Count the lines in the material below that contain the string "width", and reply with that number alone.

## Listed records
◇ ◇ ◇ ◇ ◇
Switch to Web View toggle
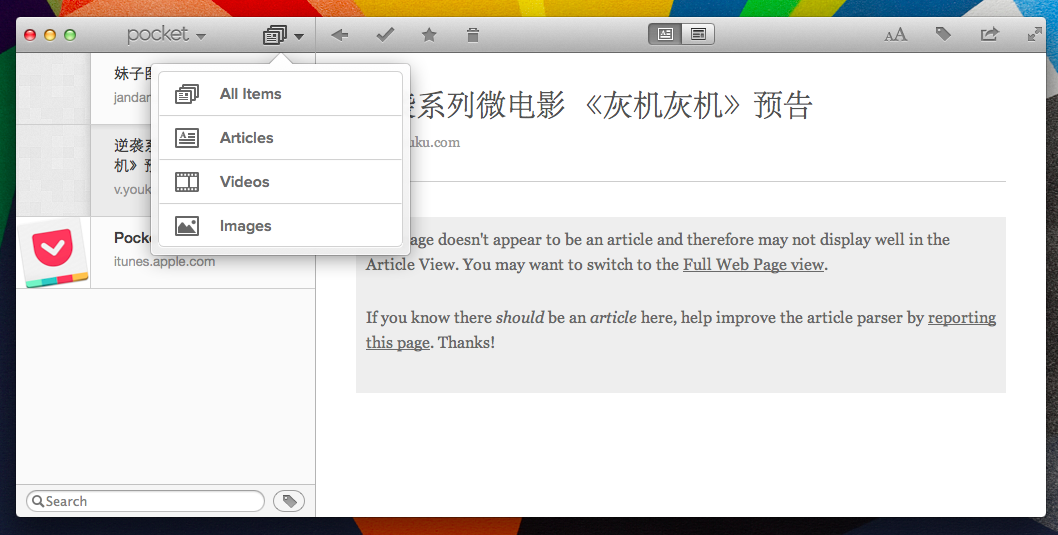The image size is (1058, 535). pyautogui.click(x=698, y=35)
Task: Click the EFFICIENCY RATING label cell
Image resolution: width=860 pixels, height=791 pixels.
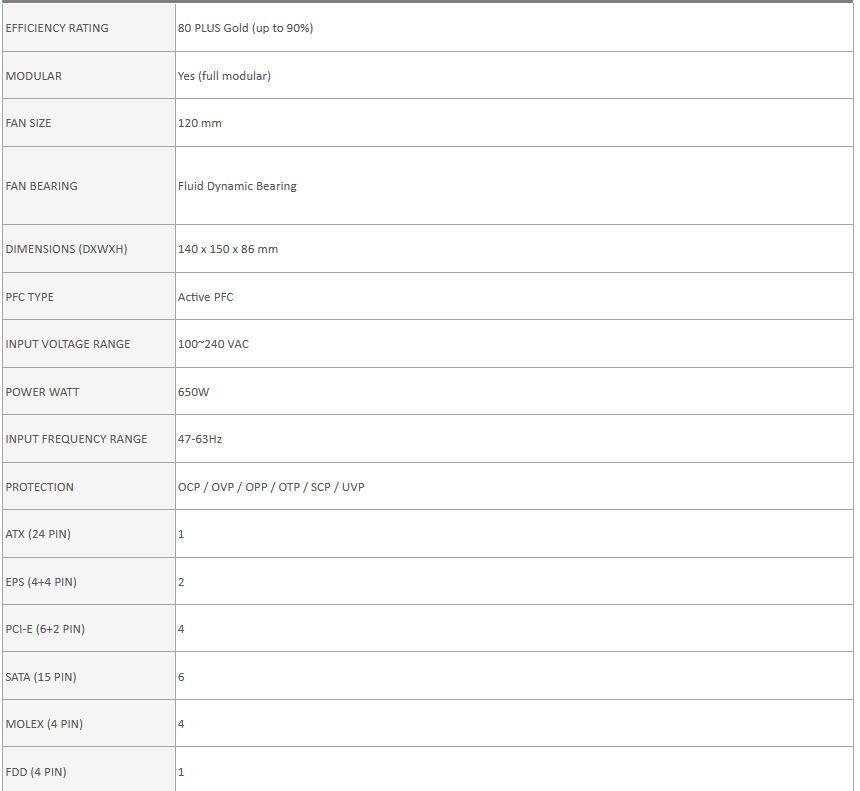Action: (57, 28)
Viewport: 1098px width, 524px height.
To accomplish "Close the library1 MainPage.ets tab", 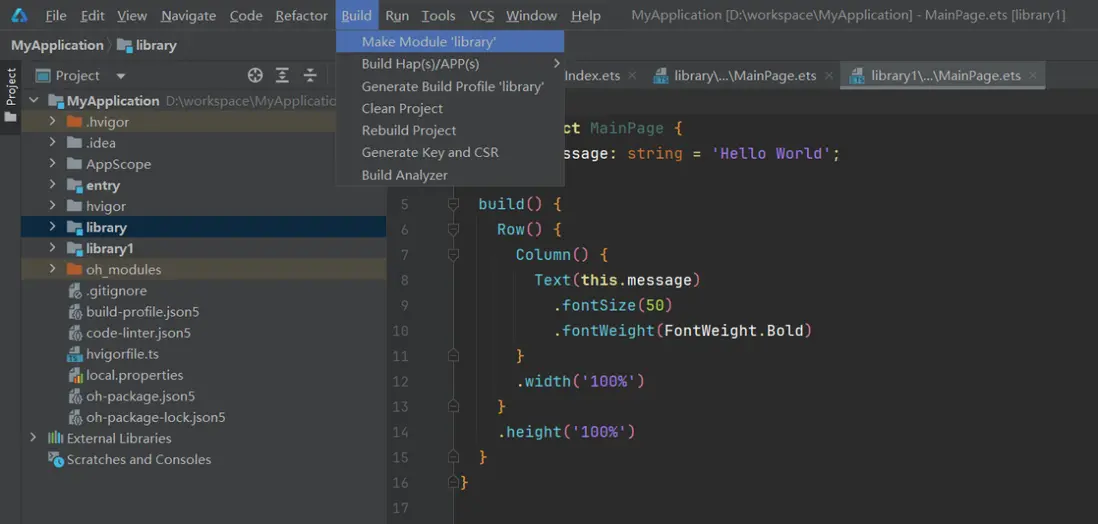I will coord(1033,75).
◇ ◇ ◇ ◇ ◇
## Solution for this problem
2